We applied peginterferon alfa 2a for off label use therapy in a 44 year old male patient (pat.) with extensive venous malformation (VM) and associated localized intravascular coagulation (LIC). Since birth he had huge VMs in the left leg and left lower abdomen. During surgery and tooth extraction he had severe bleeding complications. In 2003 he reported a sensation of continually growing VMs and requested for therapy.

Clinical findings (examination, contrast medium CT) showed no considerable growth of VMs in comparison to former examinations. Laboratory findings were low fibrinogen, low factor VIII activity (FVIII:C) and factor XIII activity (FXIII:C), prolonged aPTT, mild thrombocytopenia and elevated d-dimers. Vascular surgeons disadvised another surgery. LMWH therapy had been carried out before and was ineffective considering coagulopathy and sizereduction of vascular malformations. Considering antiproliferative properties we decided for off label use therapy with peginterferon alfa 2a (Pegasys), 180 μg once a week. Therapy started September 2004 and was applied for 16 weeks. Laboratory tests, clinical examination and photo documentation were done before, during and after therapy.

During and after therapy laboratory findings showed normalization of fibrinogen, FVIII:C levels, aPTT and rising FXIII:C levels. We saw no significant change of VMs in clinical examination and photographs. The pat. reported no sense of vascular size reduction but also no sense of growing malformations. Due to interferon side effects such as lowered blood count, therapy was finished after 16 weeks.

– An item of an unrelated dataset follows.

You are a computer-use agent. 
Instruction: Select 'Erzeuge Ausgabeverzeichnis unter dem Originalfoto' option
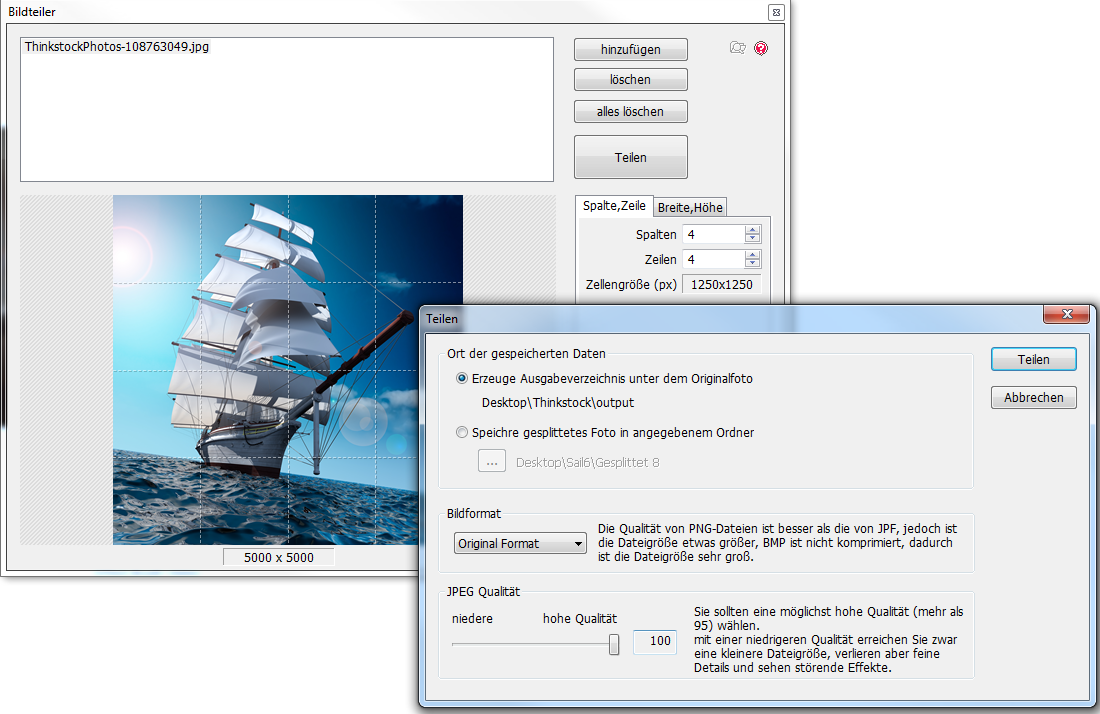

In conclusion the LIC in the VMs seemed to improve under interferon therapy with normalization of fibrinogen and FVIII:C. Even though there was no significant size reduction of VMs yet, this therapy could be an important treatment option for normalization of coagulation parameters e.g. before surgery. In our patient interferon therapy seemed to be more effective than LMWH therapy. In literature only heparin was reported to be effective in coagulopathies associated with VMs, not interferon. Therefore the positive laboratory findings in our patient are remarkable.